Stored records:
__________________________________________________

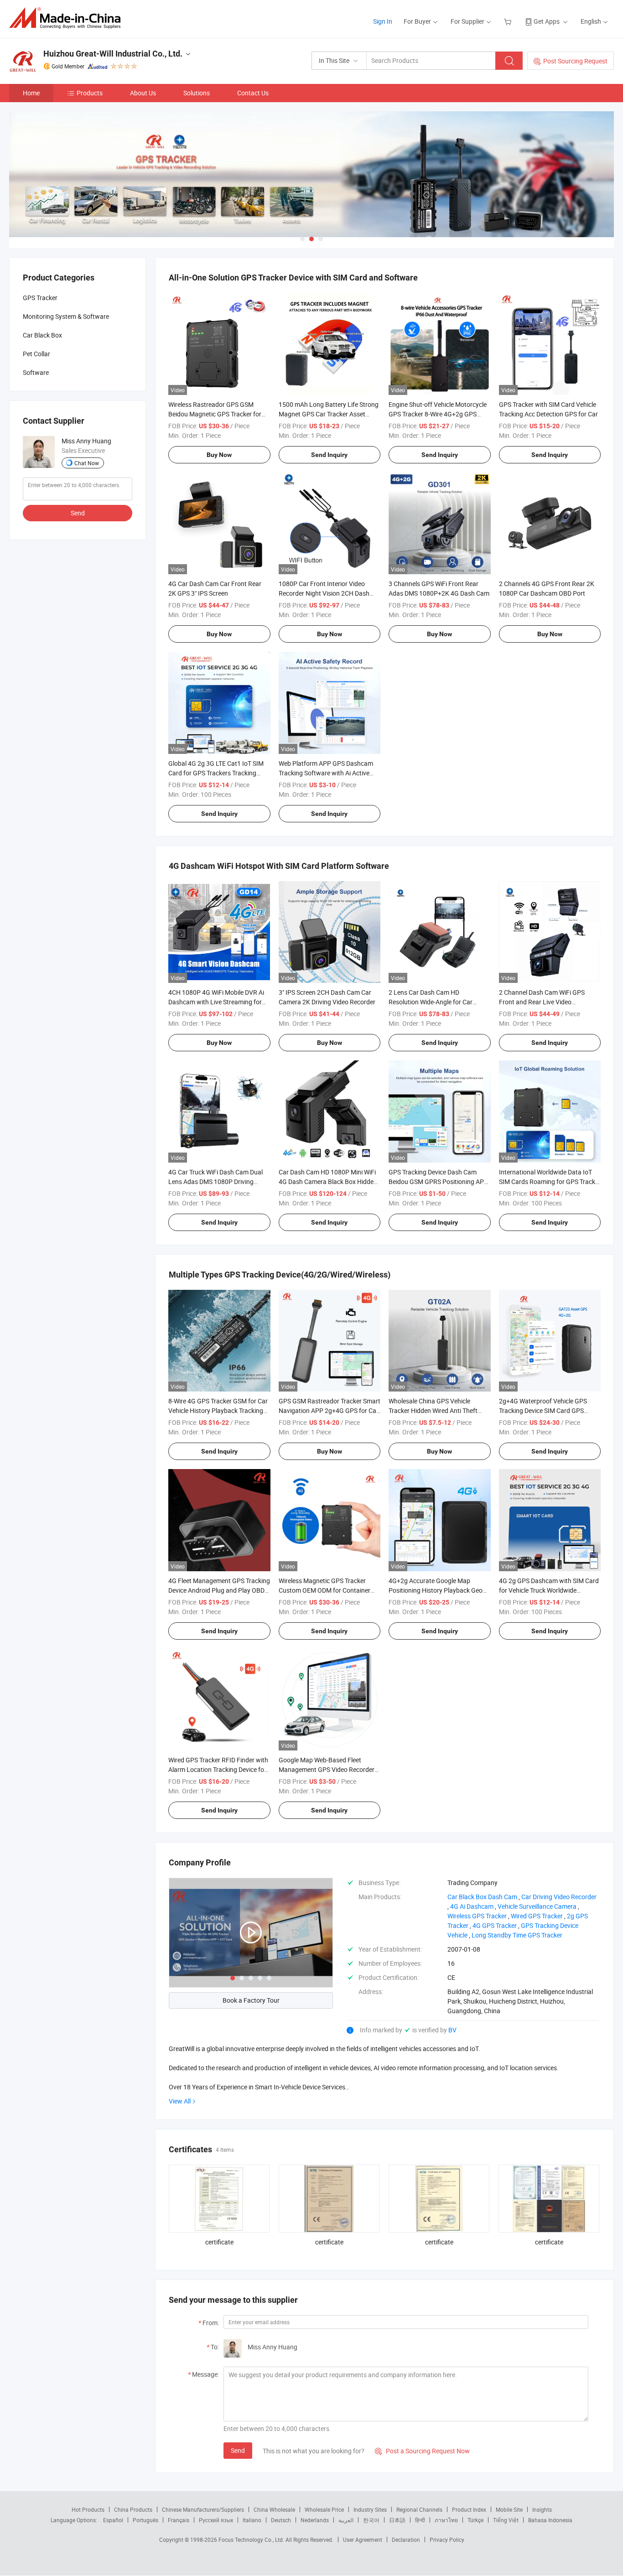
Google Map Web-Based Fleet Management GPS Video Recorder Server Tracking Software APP (326, 1769)
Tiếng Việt (506, 2520)
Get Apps (546, 21)
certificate (219, 2242)
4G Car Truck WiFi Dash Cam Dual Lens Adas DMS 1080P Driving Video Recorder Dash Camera (215, 1181)
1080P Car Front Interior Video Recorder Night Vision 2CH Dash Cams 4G (324, 593)
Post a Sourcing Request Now (422, 2450)
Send (238, 2450)
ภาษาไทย (446, 2520)
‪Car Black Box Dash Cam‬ (482, 1896)
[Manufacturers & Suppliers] (67, 18)
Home (31, 92)
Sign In (382, 21)
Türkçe (475, 2520)
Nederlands (315, 2520)
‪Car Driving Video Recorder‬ (559, 1896)
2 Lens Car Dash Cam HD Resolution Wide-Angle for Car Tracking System (430, 1002)
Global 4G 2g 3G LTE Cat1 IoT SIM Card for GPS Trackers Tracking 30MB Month (216, 773)
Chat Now (86, 463)
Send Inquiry (329, 454)
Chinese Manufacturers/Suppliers (203, 2509)
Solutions (196, 92)
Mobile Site (509, 2509)
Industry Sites (370, 2509)
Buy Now (219, 454)
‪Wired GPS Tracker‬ (537, 1915)
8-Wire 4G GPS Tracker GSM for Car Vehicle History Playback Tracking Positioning (218, 1410)
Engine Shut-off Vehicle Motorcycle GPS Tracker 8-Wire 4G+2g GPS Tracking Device (438, 414)
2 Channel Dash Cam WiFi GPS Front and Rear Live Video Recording (542, 1002)
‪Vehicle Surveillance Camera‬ (537, 1906)
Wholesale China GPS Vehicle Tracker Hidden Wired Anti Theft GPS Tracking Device (433, 1410)
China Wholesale (274, 2509)
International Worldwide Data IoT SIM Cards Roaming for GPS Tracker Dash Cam (550, 1181)
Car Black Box (42, 335)
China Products (133, 2509)
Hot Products (88, 2509)
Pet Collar (36, 353)
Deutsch (281, 2520)
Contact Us (253, 92)
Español (113, 2520)
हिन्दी (420, 2520)
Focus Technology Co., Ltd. (252, 2539)
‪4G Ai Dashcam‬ (471, 1906)
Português (145, 2520)
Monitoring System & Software (66, 316)
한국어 (371, 2520)
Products (90, 92)
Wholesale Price (324, 2509)
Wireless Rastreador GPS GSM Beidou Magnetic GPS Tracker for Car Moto (214, 414)
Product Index (469, 2509)
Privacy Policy (447, 2539)
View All (180, 2101)
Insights (542, 2509)
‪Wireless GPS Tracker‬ (477, 1915)
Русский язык (216, 2520)
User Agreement (362, 2539)
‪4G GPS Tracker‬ (494, 1925)
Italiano (252, 2520)
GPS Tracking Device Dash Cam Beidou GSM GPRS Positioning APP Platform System (438, 1181)
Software (36, 372)
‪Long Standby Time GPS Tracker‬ (517, 1935)
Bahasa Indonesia (550, 2520)
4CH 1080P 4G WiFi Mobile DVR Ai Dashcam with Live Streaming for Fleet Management (216, 1002)
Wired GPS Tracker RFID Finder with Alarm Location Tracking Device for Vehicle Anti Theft (218, 1769)
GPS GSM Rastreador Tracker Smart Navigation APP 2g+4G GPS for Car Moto (329, 1410)
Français (178, 2520)
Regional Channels (419, 2509)
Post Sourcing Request (575, 61)
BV (452, 2029)
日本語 (397, 2520)
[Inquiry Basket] (509, 21)
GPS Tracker (40, 297)
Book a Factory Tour (251, 2000)
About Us (143, 92)
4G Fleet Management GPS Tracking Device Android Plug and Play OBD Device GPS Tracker (219, 1590)
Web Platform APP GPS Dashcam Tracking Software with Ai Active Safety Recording (326, 773)
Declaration (406, 2539)
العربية (345, 2520)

__________________________________________________

Write out the records above once more, word for word, with no pictures.

Google Map Web-Based Fleet Management GPS Video Recorder Server Tracking Software APP (326, 1769)
Tiếng Việt (506, 2520)
Get Apps (546, 21)
certificate (219, 2242)
4G Car Truck WiFi Dash Cam Dual Lens Adas DMS 1080P Driving Video Recorder Dash Camera (215, 1181)
1080P Car Front Interior Video Recorder Night Vision 2CH Dash Cams 4G (324, 593)
Post a Sourcing Request Now (422, 2450)
Send (238, 2450)
ภาษาไทย (446, 2520)
‪Car Black Box Dash Cam‬ (482, 1896)
[Manufacturers & Suppliers] (67, 18)
Home (31, 92)
Sign In (382, 21)
Türkçe (475, 2520)
Nederlands (315, 2520)
‪Car Driving Video Recorder‬ (559, 1896)
2 Lens Car Dash Cam HD Resolution Wide-Angle for Car Tracking System (430, 1002)
Global 4G 2g 3G LTE Cat1 IoT SIM Card for GPS Trackers Tracking 30MB Month (216, 773)
Chat Now (86, 463)
Send Inquiry (329, 454)
Chinese Manufacturers/Suppliers (203, 2509)
Solutions (196, 92)
Mobile Site (509, 2509)
Industry Sites (370, 2509)
Buy Now (219, 454)
‪Wired GPS Tracker‬ (537, 1915)
8-Wire 4G GPS Tracker GSM for Car Vehicle History Playback Tracking Positioning (218, 1410)
Engine Shut-off Vehicle Motorcycle GPS Tracker 8-Wire 4G+2g GPS Tracking Device (438, 414)
2 Channel Dash Cam WiFi GPS Front and Rear Live Video Recording (542, 1002)
‪Vehicle Surveillance Camera‬ (537, 1906)
Wholesale China GPS Vehicle Tracker Hidden Wired Anti Theft GPS Tracking Device (433, 1410)
China Wholesale (274, 2509)
International Worldwide Data IoT SIM Cards Roaming for GPS Tracker Dash Cam (550, 1181)
Car Black Box (42, 335)
China Products (133, 2509)
Hot Products (88, 2509)
Pet Collar (36, 353)
Deutsch (281, 2520)
Contact Us (253, 92)
Español (113, 2520)
हिन्दी (420, 2520)
Focus Technology Co., Ltd. (252, 2539)
‪4G Ai Dashcam‬ (471, 1906)
Português (145, 2520)
Monitoring System & Software (66, 316)
한국어 (371, 2520)
Products (90, 92)
Wholesale Price (324, 2509)
Wireless Rastreador GPS GSM Beidou Magnetic GPS Tracker for Car Moto (214, 414)
Product Index (469, 2509)
Privacy Policy (447, 2539)
View All (180, 2101)
Insights (542, 2509)
‪Wireless GPS Tracker‬ (477, 1915)
Русский язык (216, 2520)
User Agreement (362, 2539)
‪4G GPS Tracker‬ (494, 1925)
Italiano (252, 2520)
GPS Tracking Device Dash Cam Beidou GSM GPRS Positioning APP Platform System (438, 1181)
Software (36, 372)
‪Long Standby Time GPS Tracker‬ (517, 1935)
Bahasa Indonesia (550, 2520)
4CH 1080P 4G WiFi Mobile DVR Ai Dashcam with Live Streaming for Fleet Management (216, 1002)
Wired GPS Tracker RFID Finder with Alarm Location Tracking Device for Vehicle Anti Theft (218, 1769)
GPS GSM Rastreador Tracker Smart Navigation APP 2g+4G GPS for Car Moto (329, 1410)
Français (178, 2520)
Regional Channels (419, 2509)
Post Sourcing Request (575, 61)
BV (452, 2029)
日本語 (397, 2520)
[Inquiry Basket] (509, 21)
GPS Tracker (40, 297)
Book a Factory Tour (251, 2000)
About Us (143, 92)
4G Fleet Management GPS Tracking Device Android Plug and Play OBD Device GPS Tracker (219, 1590)
Web Platform APP GPS Dashcam Tracking Software with Ai Active Safety Recording (326, 773)
Declaration (406, 2539)
العربية (345, 2520)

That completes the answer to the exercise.